## Given entries
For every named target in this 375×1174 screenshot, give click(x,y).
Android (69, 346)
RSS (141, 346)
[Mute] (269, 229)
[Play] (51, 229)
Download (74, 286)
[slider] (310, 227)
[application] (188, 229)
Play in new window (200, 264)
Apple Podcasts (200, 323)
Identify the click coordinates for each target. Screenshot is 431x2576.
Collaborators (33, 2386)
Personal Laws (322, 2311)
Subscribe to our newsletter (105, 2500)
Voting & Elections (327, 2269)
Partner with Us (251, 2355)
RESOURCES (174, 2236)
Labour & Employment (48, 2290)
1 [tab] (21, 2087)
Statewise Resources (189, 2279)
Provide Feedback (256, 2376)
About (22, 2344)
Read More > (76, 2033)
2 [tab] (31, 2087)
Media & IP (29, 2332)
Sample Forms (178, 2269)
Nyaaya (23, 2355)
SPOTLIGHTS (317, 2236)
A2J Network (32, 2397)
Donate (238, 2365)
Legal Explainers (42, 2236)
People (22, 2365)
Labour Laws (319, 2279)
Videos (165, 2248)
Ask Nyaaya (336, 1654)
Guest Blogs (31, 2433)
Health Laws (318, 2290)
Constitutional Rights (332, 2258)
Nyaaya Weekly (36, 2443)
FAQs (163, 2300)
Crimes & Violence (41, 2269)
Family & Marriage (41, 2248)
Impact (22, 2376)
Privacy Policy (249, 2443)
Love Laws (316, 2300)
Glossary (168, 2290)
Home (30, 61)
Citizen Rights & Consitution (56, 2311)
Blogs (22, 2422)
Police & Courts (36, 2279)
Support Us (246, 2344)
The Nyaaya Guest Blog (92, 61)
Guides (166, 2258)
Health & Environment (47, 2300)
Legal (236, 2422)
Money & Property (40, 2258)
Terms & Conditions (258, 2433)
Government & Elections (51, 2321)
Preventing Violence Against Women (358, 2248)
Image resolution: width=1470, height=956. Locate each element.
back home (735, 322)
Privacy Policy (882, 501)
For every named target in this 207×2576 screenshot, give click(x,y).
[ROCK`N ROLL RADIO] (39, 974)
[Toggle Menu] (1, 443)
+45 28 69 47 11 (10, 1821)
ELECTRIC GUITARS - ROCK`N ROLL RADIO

## Task prompt
Take exactly the lines from the one containing "Support Us (246, 2344)" through the one containing "Privacy Policy (882, 501)" in the data above, and output them with nothing added.

## Problem solution
Support Us (246, 2344)
The Nyaaya Guest Blog (92, 61)
Guides (166, 2258)
Health & Environment (47, 2300)
Legal (236, 2422)
Money & Property (40, 2258)
Terms & Conditions (258, 2433)
Government & Elections (51, 2321)
Preventing Violence Against Women (358, 2248)
Image resolution: width=1470, height=956. Locate each element.
back home (735, 322)
Privacy Policy (882, 501)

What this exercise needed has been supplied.